## Input
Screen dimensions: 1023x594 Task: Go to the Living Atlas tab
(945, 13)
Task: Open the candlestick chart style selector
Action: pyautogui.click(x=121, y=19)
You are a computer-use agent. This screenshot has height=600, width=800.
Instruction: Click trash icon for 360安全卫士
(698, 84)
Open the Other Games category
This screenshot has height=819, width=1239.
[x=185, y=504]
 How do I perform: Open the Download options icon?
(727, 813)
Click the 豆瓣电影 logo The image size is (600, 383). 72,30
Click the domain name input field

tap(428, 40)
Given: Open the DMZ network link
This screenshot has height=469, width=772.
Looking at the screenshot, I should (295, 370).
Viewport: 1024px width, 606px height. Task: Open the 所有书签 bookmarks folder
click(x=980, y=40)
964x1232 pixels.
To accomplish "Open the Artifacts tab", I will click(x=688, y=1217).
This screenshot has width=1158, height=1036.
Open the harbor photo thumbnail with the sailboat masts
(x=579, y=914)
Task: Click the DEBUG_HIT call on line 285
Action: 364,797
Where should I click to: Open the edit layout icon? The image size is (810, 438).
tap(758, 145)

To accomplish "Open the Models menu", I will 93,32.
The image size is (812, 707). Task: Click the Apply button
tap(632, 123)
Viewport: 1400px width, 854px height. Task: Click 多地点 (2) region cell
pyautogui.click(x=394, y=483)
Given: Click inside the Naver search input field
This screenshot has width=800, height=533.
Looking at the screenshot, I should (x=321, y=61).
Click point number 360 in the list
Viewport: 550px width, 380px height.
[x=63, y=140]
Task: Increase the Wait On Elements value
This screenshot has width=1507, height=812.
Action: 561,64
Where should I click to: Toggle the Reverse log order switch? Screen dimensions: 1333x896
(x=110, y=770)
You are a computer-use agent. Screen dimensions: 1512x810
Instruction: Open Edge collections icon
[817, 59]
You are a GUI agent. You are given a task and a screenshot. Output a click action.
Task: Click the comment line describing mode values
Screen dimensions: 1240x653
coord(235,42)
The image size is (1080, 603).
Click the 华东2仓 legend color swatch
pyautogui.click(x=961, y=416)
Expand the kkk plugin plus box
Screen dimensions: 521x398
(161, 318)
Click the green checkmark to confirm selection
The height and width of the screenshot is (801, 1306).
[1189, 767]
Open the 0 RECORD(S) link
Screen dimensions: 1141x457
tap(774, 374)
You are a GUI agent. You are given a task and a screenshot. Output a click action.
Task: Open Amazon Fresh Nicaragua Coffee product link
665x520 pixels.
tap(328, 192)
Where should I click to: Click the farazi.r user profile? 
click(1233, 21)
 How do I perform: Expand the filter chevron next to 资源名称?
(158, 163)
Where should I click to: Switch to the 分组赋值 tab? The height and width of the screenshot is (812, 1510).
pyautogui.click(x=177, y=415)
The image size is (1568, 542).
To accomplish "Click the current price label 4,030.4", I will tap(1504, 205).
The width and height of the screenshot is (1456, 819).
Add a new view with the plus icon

## Task
Reproduce, character for character, the part of the records that begins at the first line and ends with the line containing "tap(758, 145)".

## Written reply
Screen dimensions: 1023x594 Task: Go to the Living Atlas tab
(945, 13)
Task: Open the candlestick chart style selector
Action: pyautogui.click(x=121, y=19)
You are a computer-use agent. This screenshot has height=600, width=800.
Instruction: Click trash icon for 360安全卫士
(698, 84)
Open the Other Games category
This screenshot has height=819, width=1239.
[x=185, y=504]
 How do I perform: Open the Download options icon?
(727, 813)
Click the 豆瓣电影 logo The image size is (600, 383). 72,30
Click the domain name input field

tap(428, 40)
Given: Open the DMZ network link
This screenshot has height=469, width=772.
Looking at the screenshot, I should (295, 370).
Viewport: 1024px width, 606px height. Task: Open the 所有书签 bookmarks folder
click(x=980, y=40)
964x1232 pixels.
To accomplish "Open the Artifacts tab", I will click(x=688, y=1217).
This screenshot has width=1158, height=1036.
Open the harbor photo thumbnail with the sailboat masts
(x=579, y=914)
Task: Click the DEBUG_HIT call on line 285
Action: 364,797
Where should I click to: Open the edit layout icon? The image size is (810, 438).
tap(758, 145)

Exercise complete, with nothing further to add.